Ovviamente le donne sembrano più fragili e vulnerabili degli uomini sottoposti a torture del genere, ma se guardi “Black Block” di Carlo A. Bachschmidt o parli con alcune delle vittime vedrai che l’orrore mentale e psicologico perseguita sia gli uomini che le donne, molto probabilmente con la stessa intensità. Togliere la dignità a qualcuno è ugualmente crudele per ogni essere umano.
Ovviamente, tuttavia, subire la tortura come donna attraverso l’abuso della falsa mascolinità mostra anche un aspetto fisico più inquietante e pericoloso. Per quanto ne so, questi poliziotti erano particolarmente violenti con le giovani donne attraenti per dimostrare il loro potere su di loro. Erano concentrati nel picchiarle in faccia per distruggere la loro bellezza e umiliarle. Ecco perché abbiamo cercato di contrastarlo mostrando una donna che non perde mai completamente la forza nei suoi occhi e non dà loro il potere che desideravano così disperatamente.
Hai mai avuto l’opportunità di parlare con qualcuno che ha subito personalmente quell’abisso? Come ne hai tratto ispirazione e dove ha prevalso, invece, la tua libertà di espressione artistica?
Il mio personaggio è principalmente basato su una donna ma anche su un mix di molte altre persone e sulle loro storie. Volevamo racchiudere questa parte dolorosa della storia in un unico personaggio per mantenere l’attenzione e rendere più facile per il pubblico identificarsi con i sentimenti che volevamo suscitare attraverso Alma.
Non ho incontrato nessuna delle vittime prima di girare il film.
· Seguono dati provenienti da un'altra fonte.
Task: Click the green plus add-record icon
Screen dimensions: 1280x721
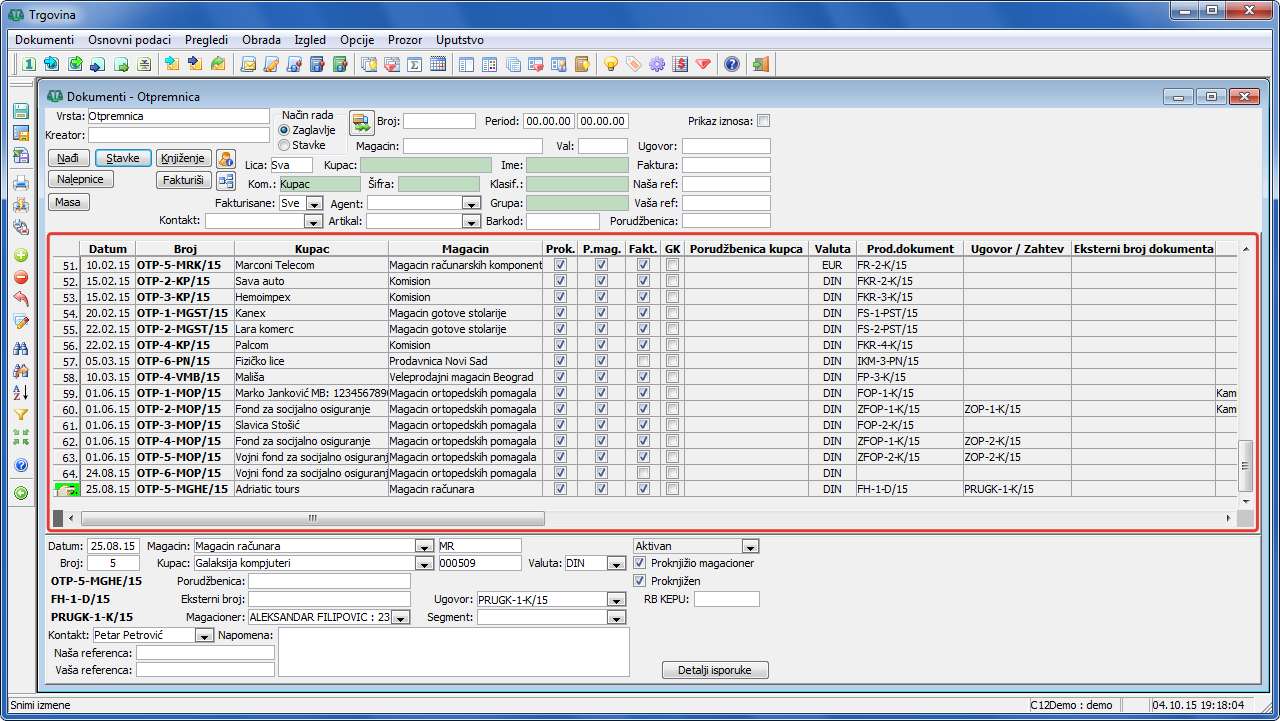Action: point(21,255)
Mi sono completamente fidata di Daniele che le ha conosciute e intervistate in precedenza. Ha detto che molte di loro stavano ancora soffrendo al momento delle riprese e la donna su cui abbiamo basato il personaggio aveva appena iniziato una nuova fase della sua vita. Daniele ed io abbiamo deciso di non contattarla per le mie ricerche per darle la pace che tanto merita. Mi affidavo completamente a Daniele che trasmetteva insieme tutte le informazioni di cui avevo bisogno per creare un personaggio e il suo viaggio emotivo.
Mi è stata data l’opportunità di incontrare alcuni di loro dopo che il film è stato girato e così ho potuto parlare con loro dei sentimenti e delle impressioni che avevano in merito a quei giorni nel 2001.
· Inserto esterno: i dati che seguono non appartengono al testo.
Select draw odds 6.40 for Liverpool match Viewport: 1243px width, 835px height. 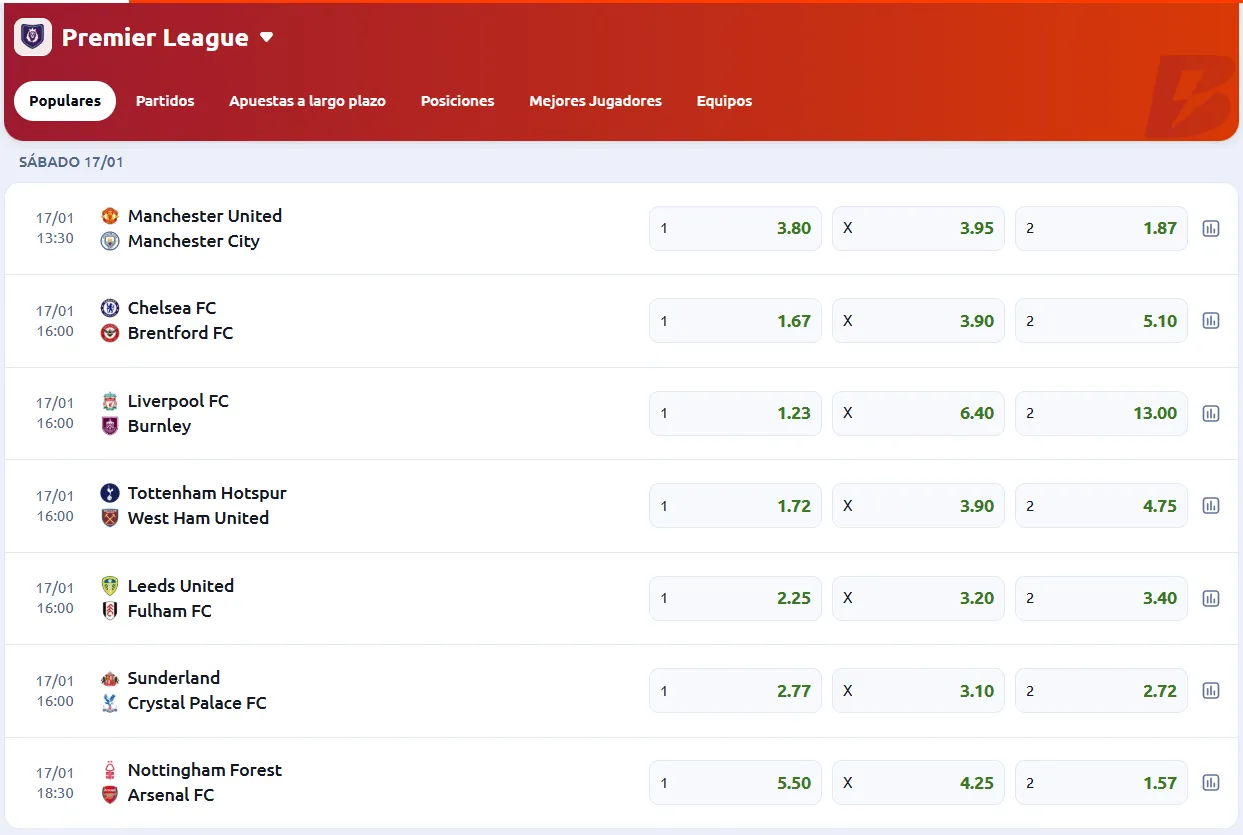tap(917, 413)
Cosa è cambiato nella tua vita dopo il successo di questo film? Che genere di attrice ti consideri oggi?
Questo film ha cambiato molto nella mia vita. Ha reso l’Italia ma soprattutto Roma la mia seconda casa, mi ha spinto nel mondo del cinema italiano, mi ha consentito di imparare l’italiano e di farmi amici per la vita, ma soprattutto ha affinato immensamente la mia visione critica della società, delle istituzioni ufficiali e della giustizia.
Come attrice, ho numerose opportunità di interpretare anche ruoli più di intrattenimento, ma la mia parte preferita è ancora raccontare storie socialmente rilevanti attraverso personaggi emotivamente avvincenti.
I diritti delle donne e dei migranti, il rispetto dell’ambiente, la solidarietà internazionale: qual è l’importanza di questi principi nella tua vita quotidiana?
Penso che stiamo tutti meglio se includiamo tutti questi aspetti nella nostra vita quotidiana il più possibile.